The walk. Warming up before and stretching after is highly recommended. Walk straight up, look ahead, not at the ground, and maintain a comfortable pace. If you are too breathless to carry on a conversation, you are going too fast.
First Aid. If you do the recommended training, you will know which parts of your body are sensitive to chafing. Taping these areas is a good way to avoid discomfort and blisters. This is necessary in order not to change the way you walk, because that in turn may lead to cramps and muscle aches. Any kind of pain should be addressed right away, preferably during the walk. Help will be available on the trail. The above mentioned April 2006 issue of Prevention Magazine also carries an excellent article by Martica Heaner, called “pain-proof your walk”, which suggests solutions to the ten most common walking injuries, rare as we hope they may be.
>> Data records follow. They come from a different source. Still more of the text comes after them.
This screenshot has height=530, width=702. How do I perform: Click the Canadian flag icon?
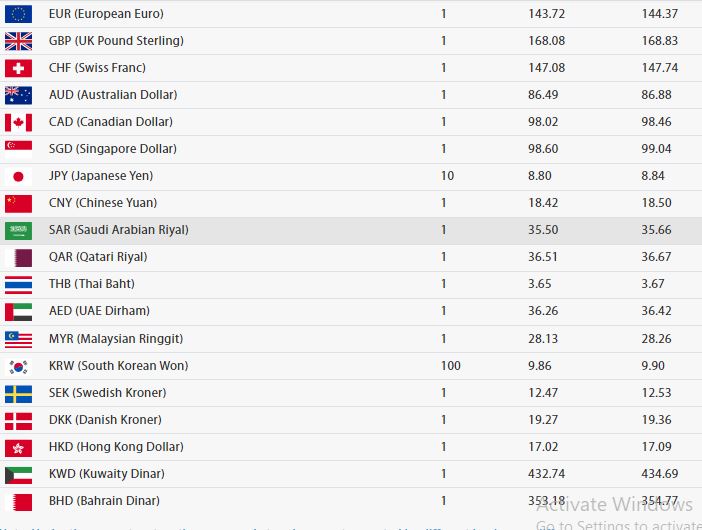point(18,122)
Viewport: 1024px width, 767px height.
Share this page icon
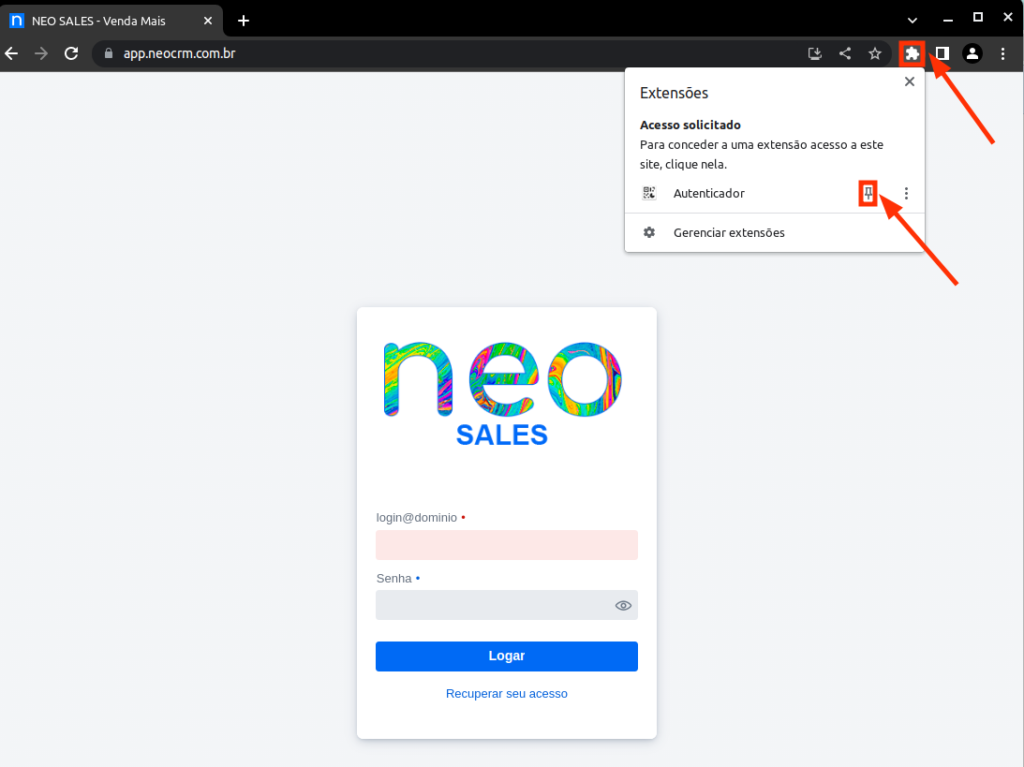(x=845, y=53)
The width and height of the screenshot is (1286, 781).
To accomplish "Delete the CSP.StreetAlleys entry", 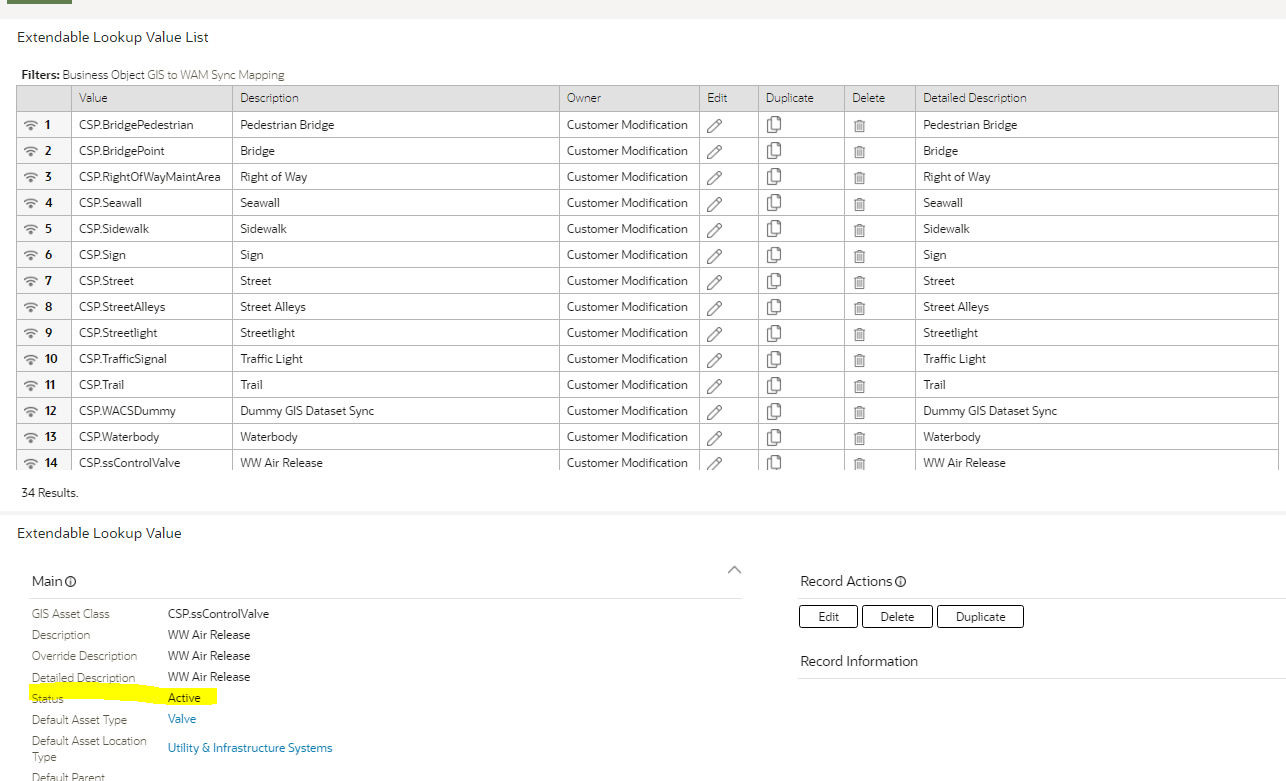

Middle of the Road. I guess this is a good time to point out that most roads, including the Pumpkinvine Trail, are built somewhat rounded so that rainwater can run off to the sides. To keep body stress balanced, walk in the middle of the road, and if that is not possible, change from the right side to the left side of the path from time to time.
Get Going. If you still agree with me that walking is an easy, fun and effective way to get physical exercise, please register soon and start training. We look forward to sharing the walk with you.